Records from a dataset:

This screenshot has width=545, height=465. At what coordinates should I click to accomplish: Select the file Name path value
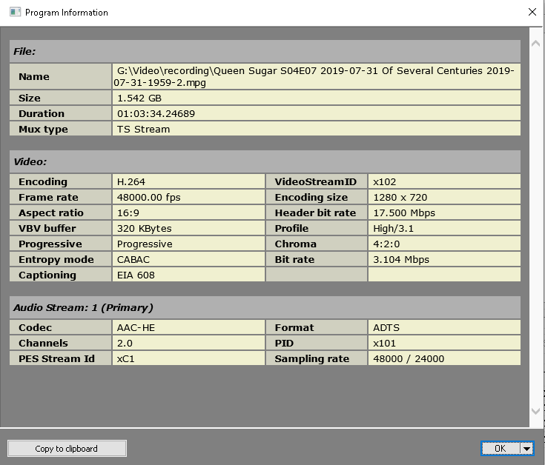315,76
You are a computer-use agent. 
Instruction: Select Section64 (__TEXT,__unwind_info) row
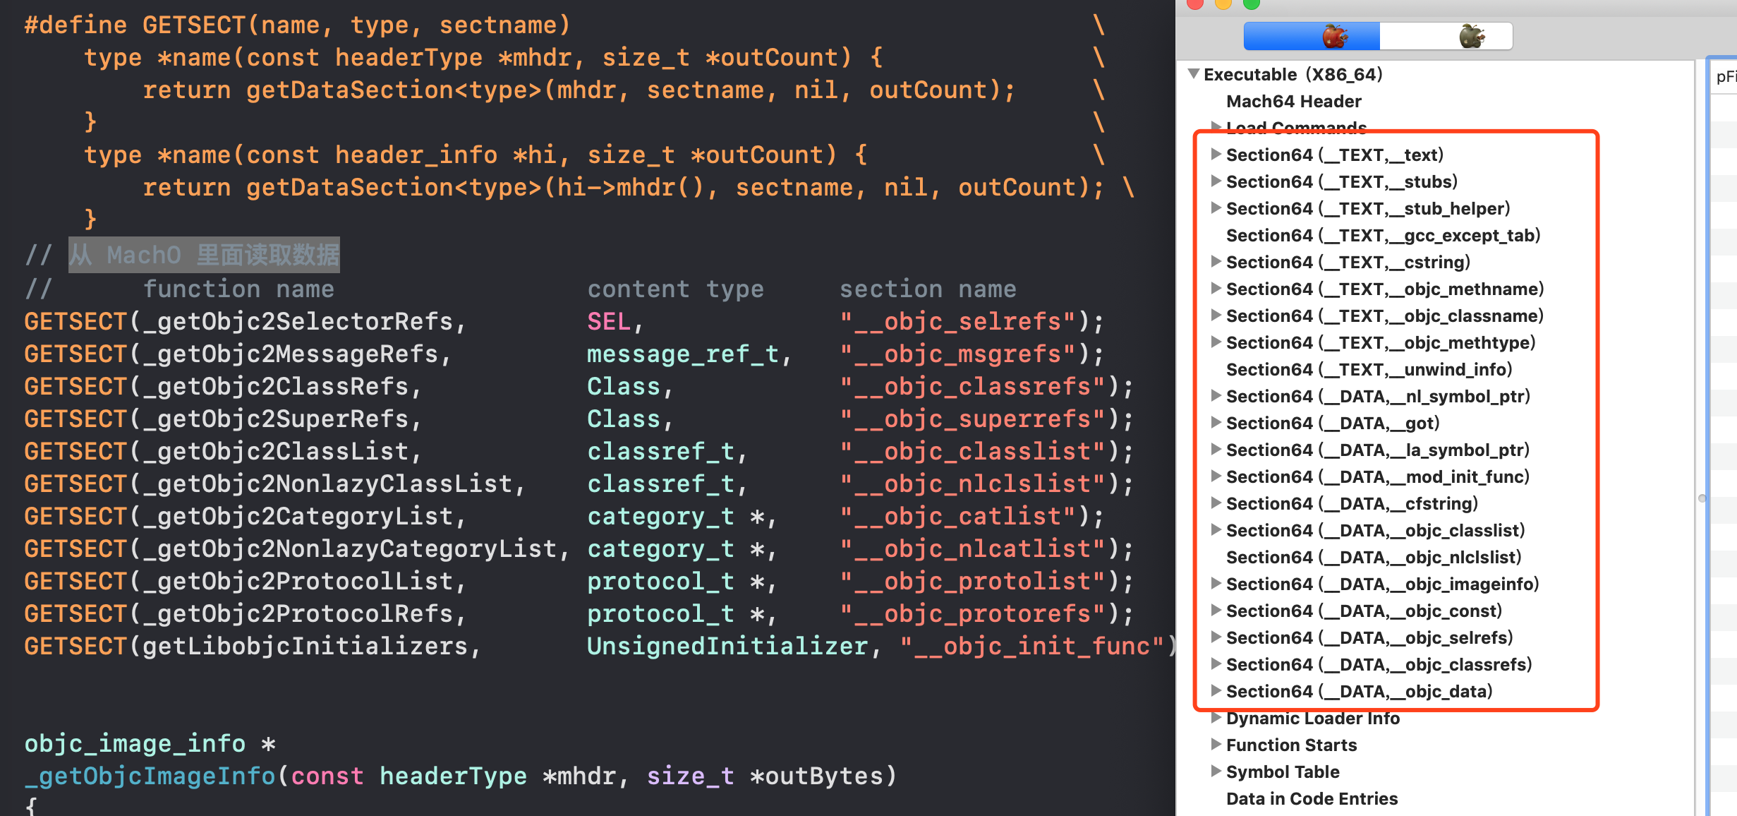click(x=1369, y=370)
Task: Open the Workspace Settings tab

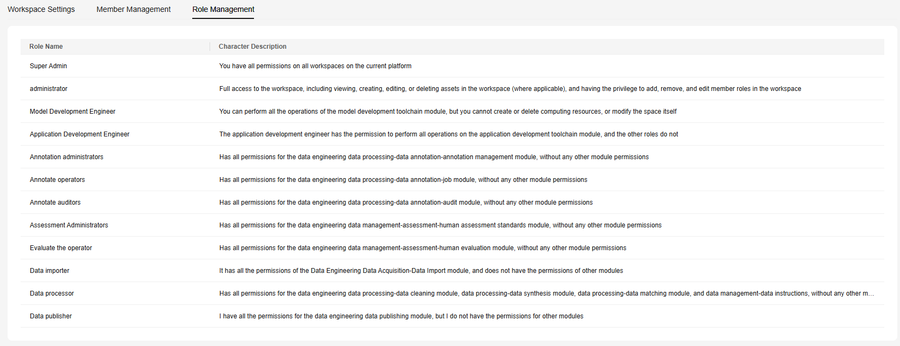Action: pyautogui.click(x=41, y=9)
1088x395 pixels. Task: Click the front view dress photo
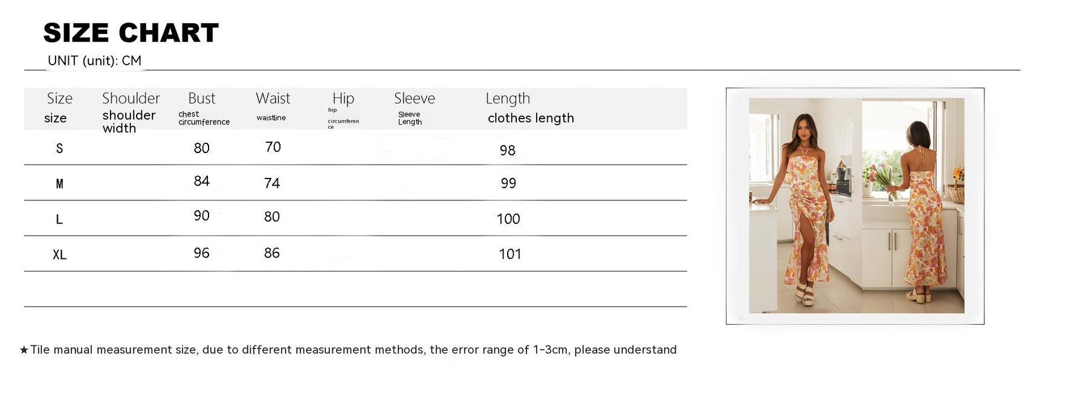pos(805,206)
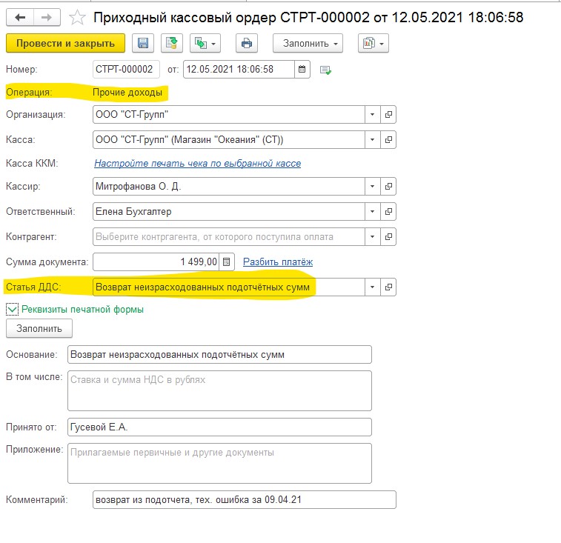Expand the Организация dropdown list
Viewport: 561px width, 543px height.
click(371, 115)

◆ TASK PROMPT
Can you reproduce every line of the records above word for word, leaving out the pictures?

◆ WRITTEN RESPONSE
This screenshot has width=545, height=465. At what coordinates should I click to accomplish: Select the file Name path value
315,76
You are a computer-use agent. 
Instruction: Select Section64 (__TEXT,__unwind_info) row
click(x=1369, y=370)
Task: Open the Workspace Settings tab

Action: pyautogui.click(x=41, y=9)
1088x395 pixels. Task: Click the front view dress photo
pos(805,206)
Expand the Организация dropdown list
Viewport: 561px width, 543px height.
click(371, 115)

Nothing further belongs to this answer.